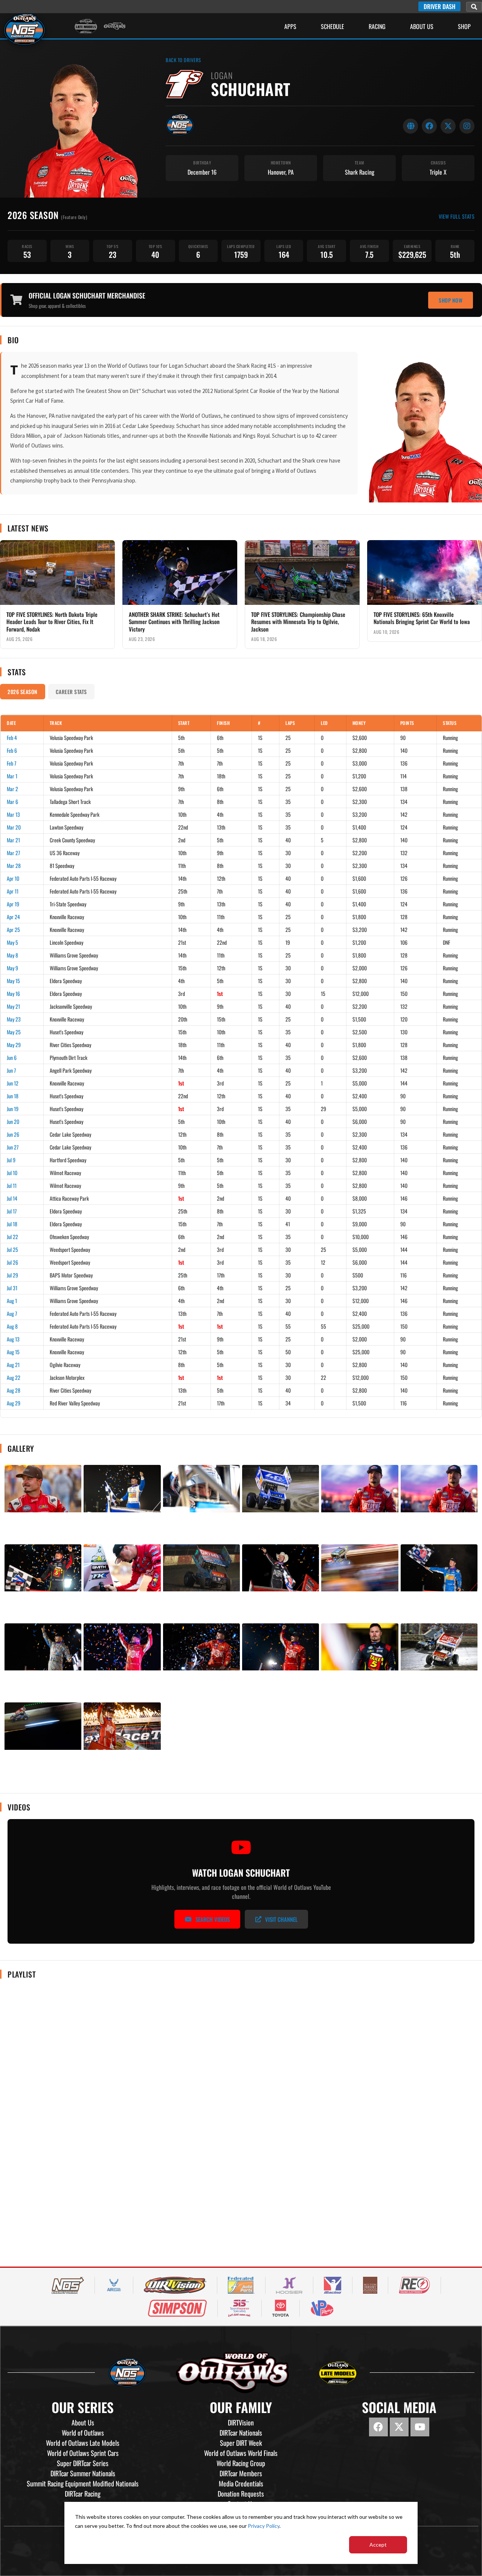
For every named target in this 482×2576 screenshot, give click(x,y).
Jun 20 (13, 1121)
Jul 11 (12, 1185)
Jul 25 (12, 1249)
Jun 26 (13, 1134)
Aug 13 (13, 1339)
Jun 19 (12, 1109)
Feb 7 (11, 763)
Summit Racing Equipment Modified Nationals (83, 2483)
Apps (290, 26)
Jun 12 (12, 1083)
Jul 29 (12, 1275)
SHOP (464, 26)
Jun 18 (12, 1096)
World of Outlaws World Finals (241, 2453)
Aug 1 (12, 1301)
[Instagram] (466, 126)
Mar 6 (12, 801)
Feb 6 (12, 750)
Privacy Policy (263, 2526)
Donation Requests (241, 2493)
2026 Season (23, 692)
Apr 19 (13, 904)
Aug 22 (13, 1377)
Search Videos (212, 1919)
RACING (377, 26)
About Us (421, 26)
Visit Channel (281, 1919)
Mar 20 (14, 827)
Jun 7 (11, 1070)
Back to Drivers (183, 60)
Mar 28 (14, 865)
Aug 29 (13, 1403)
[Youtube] (419, 2427)
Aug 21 (13, 1365)
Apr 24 (13, 917)
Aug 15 (13, 1352)
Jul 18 (12, 1224)
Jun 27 (12, 1147)
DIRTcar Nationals (241, 2432)
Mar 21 (13, 840)
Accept (378, 2544)
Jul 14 (12, 1198)
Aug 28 (13, 1390)
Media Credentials (241, 2483)
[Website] (410, 126)
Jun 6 (12, 1057)
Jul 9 (11, 1160)
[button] (474, 7)
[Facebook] (429, 126)
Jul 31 (12, 1288)
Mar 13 (13, 814)
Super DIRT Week (241, 2443)
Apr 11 (12, 891)
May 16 (13, 993)
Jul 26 (12, 1262)
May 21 (13, 1006)
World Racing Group (241, 2463)
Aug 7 (12, 1313)
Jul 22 (12, 1237)
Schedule (332, 26)
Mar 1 (12, 776)
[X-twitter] (399, 2427)
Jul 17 (12, 1211)
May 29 (14, 1045)
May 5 (12, 942)
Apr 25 (13, 929)
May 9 (12, 968)
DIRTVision (241, 2422)
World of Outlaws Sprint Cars (83, 2453)
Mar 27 (13, 853)
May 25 (14, 1032)
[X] (448, 126)
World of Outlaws (83, 2432)
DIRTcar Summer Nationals (82, 2473)
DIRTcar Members (241, 2473)
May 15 (13, 981)
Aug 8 (12, 1326)
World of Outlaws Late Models (82, 2443)
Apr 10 (13, 878)
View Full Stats (457, 216)
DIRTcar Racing (83, 2493)
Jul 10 (12, 1173)
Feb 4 (12, 737)
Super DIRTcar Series (82, 2463)
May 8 (12, 955)
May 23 (14, 1019)
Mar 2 (12, 789)
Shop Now (450, 300)
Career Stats (71, 692)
☆ ☆ ☆ ☆
** TASK BRIEF **
Write out the lines of the entries above exactly, beginning with the first and ending with the line that contains "Aug 29 (13, 1403)". No picture goes in.

** RESPONSE BELOW **
For every named target in this 482×2576 screenshot, give click(x,y).
Jun 20 (13, 1121)
Jul 11 (12, 1185)
Jul 25 (12, 1249)
Jun 26 (13, 1134)
Aug 13 (13, 1339)
Jun 19 (12, 1109)
Feb 7 (11, 763)
Summit Racing Equipment Modified Nationals (83, 2483)
Apps (290, 26)
Jun 12 (12, 1083)
Jul 29 (12, 1275)
SHOP (464, 26)
Jun 18 (12, 1096)
World of Outlaws World Finals (241, 2453)
Aug 1 (12, 1301)
[Instagram] (466, 126)
Mar 6 (12, 801)
Feb 6 (12, 750)
Privacy Policy (263, 2526)
Donation Requests (241, 2493)
2026 Season (23, 692)
Apr 19 (13, 904)
Aug 22 (13, 1377)
Search Videos (212, 1919)
RACING (377, 26)
About Us (421, 26)
Visit Channel (281, 1919)
Mar 20 (14, 827)
Jun 7 (11, 1070)
Back to Drivers (183, 60)
Mar 28 (14, 865)
Aug 29 (13, 1403)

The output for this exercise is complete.